══ LESETEXT
Wartburgkreis reformiert Gesundheitsversorgung mit neuem Strategieplan
Der Kreistag des Wartburgkreises hat einstimmig einen neuen strategischen Plan für die lokale Gesundheitsversorgung verabschiedet. Die Entscheidung fiel am Dienstag und legt den Rahmen für die beiden großen Krankenhäuser der Region fest. Ziel ist es, eine nachhaltige und zugängliche medizinische Versorgung für die Einwohner zu sichern.
Der Plan unterteilt den Wartburgkreis in eine nördliche und eine südliche Versorgungsregion. Jede wird sich auf ein leistungsstarkes Fachkrankenhaus konzentrieren: das St. Georg in Eisenach und das Krankenhaus Bad Salzungen. Beide behalten ihre Notaufnahmen, Fachabteilungen und ambulanten Dienste.
Ab dem 1. Juli 2026 übernimmt der Landkreis die volle Trägerschaft des St. Georg-Krankenhauses. Bisher wurde es von kirchlichen Trägern betrieben. Zudem wird der Landkreis das Krankenhaus Bad Salzungen führen und damit die Steuerung beider Standorte in einer Hand bündeln.
════
** AUFGABEN BEARBEITEN **
a: Ab welchem Datum übernimmt der Landkreis laut dem Lesetext zur Gesundheitsversorgung im Wartburgkreis die volle Trägerschaft des St. Georg-Krankenhauses?
b: Greifen Sie den Lesetext zur Gesundheitsversorgung im Wartburgkreis nach seinem letzten Satz auf und schreiben Sie ihn weiter.
══ ENTNOMMENES MATERIAL
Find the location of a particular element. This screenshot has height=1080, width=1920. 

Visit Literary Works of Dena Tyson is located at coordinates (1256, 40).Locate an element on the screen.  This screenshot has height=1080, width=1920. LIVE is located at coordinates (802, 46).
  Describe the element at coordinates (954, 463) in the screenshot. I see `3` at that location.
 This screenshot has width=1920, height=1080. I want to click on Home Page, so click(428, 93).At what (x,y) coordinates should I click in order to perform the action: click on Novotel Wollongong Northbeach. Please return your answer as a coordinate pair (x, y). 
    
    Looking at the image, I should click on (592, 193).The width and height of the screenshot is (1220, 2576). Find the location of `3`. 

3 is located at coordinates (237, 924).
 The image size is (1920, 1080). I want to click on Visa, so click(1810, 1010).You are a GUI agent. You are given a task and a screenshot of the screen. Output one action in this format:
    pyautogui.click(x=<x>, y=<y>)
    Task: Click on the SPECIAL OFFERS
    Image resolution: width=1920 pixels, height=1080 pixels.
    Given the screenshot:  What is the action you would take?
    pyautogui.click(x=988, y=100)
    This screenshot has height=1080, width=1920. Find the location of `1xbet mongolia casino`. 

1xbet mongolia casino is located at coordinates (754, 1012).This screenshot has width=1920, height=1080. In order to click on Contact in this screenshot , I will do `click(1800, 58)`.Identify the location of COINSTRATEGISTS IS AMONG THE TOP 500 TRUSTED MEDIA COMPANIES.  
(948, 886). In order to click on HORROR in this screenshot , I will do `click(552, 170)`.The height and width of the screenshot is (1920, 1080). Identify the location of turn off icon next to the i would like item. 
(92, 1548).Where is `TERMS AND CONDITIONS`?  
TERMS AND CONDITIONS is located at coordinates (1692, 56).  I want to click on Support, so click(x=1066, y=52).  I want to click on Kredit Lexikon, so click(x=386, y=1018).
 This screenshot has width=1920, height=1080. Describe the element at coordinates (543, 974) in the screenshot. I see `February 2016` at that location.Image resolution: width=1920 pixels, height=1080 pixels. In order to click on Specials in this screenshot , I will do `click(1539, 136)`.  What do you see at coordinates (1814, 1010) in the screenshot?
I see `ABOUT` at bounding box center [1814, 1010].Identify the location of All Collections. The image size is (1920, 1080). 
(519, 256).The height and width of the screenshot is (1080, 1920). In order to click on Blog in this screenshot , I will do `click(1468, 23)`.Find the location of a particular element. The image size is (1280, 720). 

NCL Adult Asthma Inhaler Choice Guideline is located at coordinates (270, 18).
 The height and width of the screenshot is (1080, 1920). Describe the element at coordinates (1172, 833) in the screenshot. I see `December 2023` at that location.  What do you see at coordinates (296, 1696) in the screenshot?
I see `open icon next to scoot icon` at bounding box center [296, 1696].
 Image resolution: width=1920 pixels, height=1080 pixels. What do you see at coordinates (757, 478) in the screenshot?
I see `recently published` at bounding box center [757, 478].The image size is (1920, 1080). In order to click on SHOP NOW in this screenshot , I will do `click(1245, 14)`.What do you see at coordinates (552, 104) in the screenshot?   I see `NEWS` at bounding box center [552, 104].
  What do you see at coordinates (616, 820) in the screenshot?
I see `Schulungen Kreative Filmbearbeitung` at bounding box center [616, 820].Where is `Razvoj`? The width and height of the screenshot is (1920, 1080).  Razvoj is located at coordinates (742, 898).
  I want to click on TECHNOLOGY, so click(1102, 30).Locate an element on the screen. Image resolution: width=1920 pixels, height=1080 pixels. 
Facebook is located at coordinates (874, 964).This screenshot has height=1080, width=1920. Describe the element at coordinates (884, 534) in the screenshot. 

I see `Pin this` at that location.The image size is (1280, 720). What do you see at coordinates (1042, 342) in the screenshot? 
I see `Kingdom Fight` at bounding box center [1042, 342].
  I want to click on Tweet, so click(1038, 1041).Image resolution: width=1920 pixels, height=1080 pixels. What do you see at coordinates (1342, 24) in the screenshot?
════
** SCHRIFTLICHE ANTWORTEN **
a: Ab dem 1. Juli 2026.

b:
Die Strategie sieht eine abgestimmte Spezialisierung der beiden Häuser vor. Zertifizierte Zentren und zentrale Versorgungsbereiche werden erhalten und ausgebaut. Das Ziel ist, Ressourcen zu bündeln, die Eigenständigkeit der Krankenhäuser zu wahren und die stationäre sowie ambulante Versorgung in Eisenach und Bad Salzungen zu verbessern.
Der Plan reagiert auf die Veränderungen im Krankenhaussektor, den demografischen Wandel und die Herausforderungen der ländlichen Gesundheitsversorgung. Besonders im Fokus stehen die Notfallversorgung und eine engere Verzahnung von ambulanten und stationären Angeboten.
Die neue Strategie sichert die langfristige medizinische Versorgung in der Wartburgregion. Sie bewahrt den lokalen Zugang zu wichtigen Leistungen und passt sich gleichzeitig den demografischen und finanziellen Rahmenbedingungen an. Nun wird der Landkreis mit der Umsetzung der beschlossenen Maßnahmen beginnen.